“Sometimes you need to scorch everything to the ground, and start over. After burning the soil is richer, and new things can grow. People are like that, too. They start over. They find a way.”
Shakers Heights is the perfect place to live – it is a planned community, where the grass is always green and everything adheres a strict schedule. This keeps the kids in line, peace between families, and the community looking, well, perfect. Elena Richardson is a staple of the community; whose family embodies nothing less than perfection. In other words, they were made for Shaker.
In comes Mia Warren, the enigmatic artist, who moves wherever her art calls her, and drags her daughter along with her. Mia is a single mother, and her daughter Pearl has never stayed in any place too long. She knows better than to make friends, or to join any high school clubs. She knows they’ll be gone soon. Mia and Pearl arrive in Shakers Heights and rent a house from the Richardson family. Pearl is told that this is it, what she has always wanted – the perfect place to settle down. Pearl struggles to find her place but that is quickly resolved when she meets Moody, one of the Richardson boys. Pearl begins spending all of her time in the Richardson home, and she begins wanting to be a Richardson. She becomes friends with Lexie, the Richardson daughter, and begins crushing hard on Trip, the eldest Richardson son. Mia fights herself as she watches her daughter become someone she’s not, or perhaps, someone she never got the chance to be?

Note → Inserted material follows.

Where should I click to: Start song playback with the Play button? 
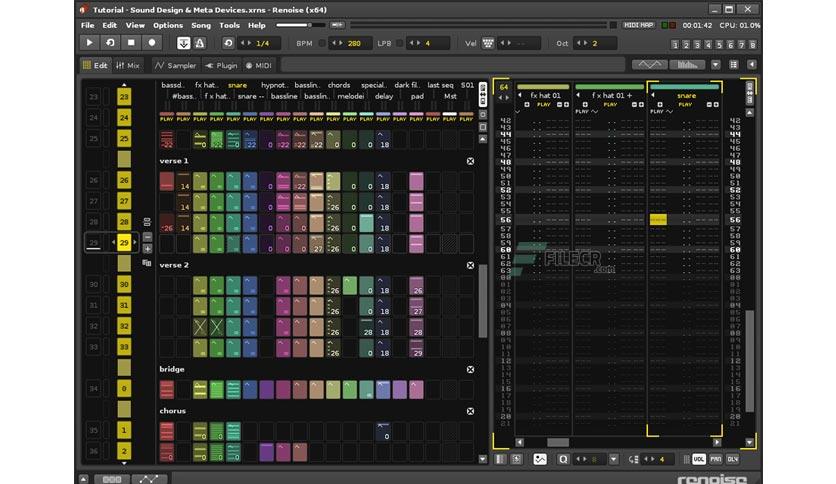click(90, 43)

Elena and Mia are thrown together because of the friendships between their children, and the news of a custody battle that has shaken everyone in town. Elena, deeply suspicious of Mia, offers her a job as a housekeeper in her home. Mia accepts this job, with the intention of staying close to her daughter. Then, Mia meets Izzy. Izzy is the rebel of the Richardson family. She is chaotic, problematic, moody, and so much more. She does not live her life like a Richardson, she does not value order. She is passionate, and has her own way of doing things. Izzy has never met anyone like Mia before, and begins seeing Mia as a mentor.

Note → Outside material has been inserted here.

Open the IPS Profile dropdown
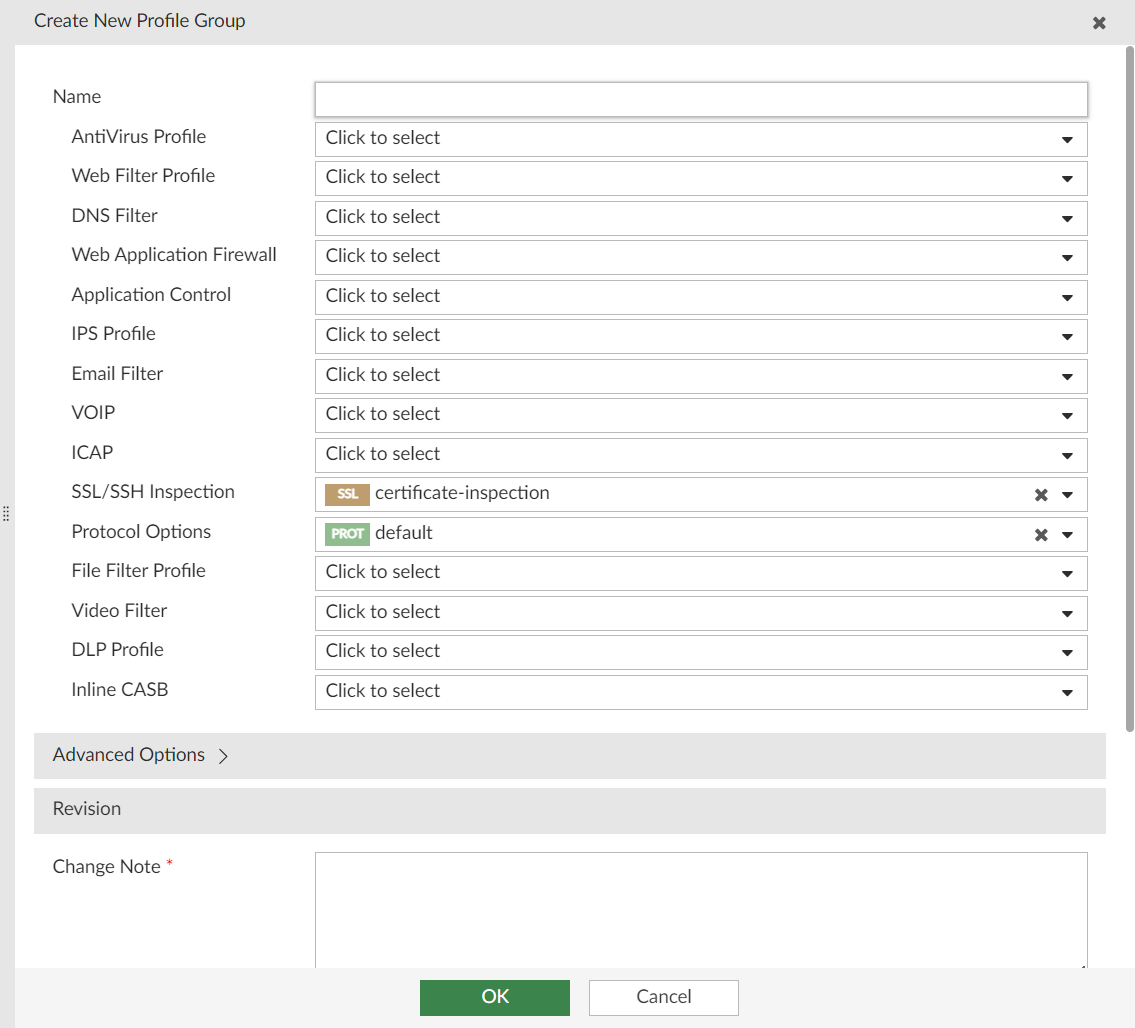The image size is (1135, 1028). click(x=1069, y=336)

When the kids go to the MoMa and see an art piece of Mia hanging on the wall, they are shocked. Pearl is embarrassed as she comes to the realisation that she doesn’t know her mother the way she thought she did. She begins to wonder who her father is, whether she was wanted as a baby, and why Mia has hid so much of her past from her. As Mia feels the heat of these questions and their relationship shifts, she realises she cannot keep the truth from her daughter for much longer.
When the children tell Elena about this photograph, she takes it upon herself to discover everything she can about Mia. Who is this woman, living in her house? What lies has she told? Why does she believe she has the right to live differently, better, than everyone else?
What is she hiding?
Little Fires Everywhere delves into the angst that burns into and through many relationships, especially the relationships between a mother and a daughter. This story explores the reality behind motherhood and the lack of perfection it comes with. It does not matter who you are, being a mother also means to be human, and to be human is to err. At the end, the relationships we have come down to love and sacrifice.
My favourite part about this book is the constant change of perspectives on each scenario. The author was able to capture all sides to a scenario that helps you understand each character. It made me realise that there are so many sides to every story, and they all deserve to be heard. I disliked how slow the book was, I found it hard to keep reading at times because I was eager for the storyline to pick up.
Another note is that this book is being adapted into a series, starring Reese Witherspoon, Kerry Washington, and more!
And lastly, piece of advice, from me to you… read the book, first!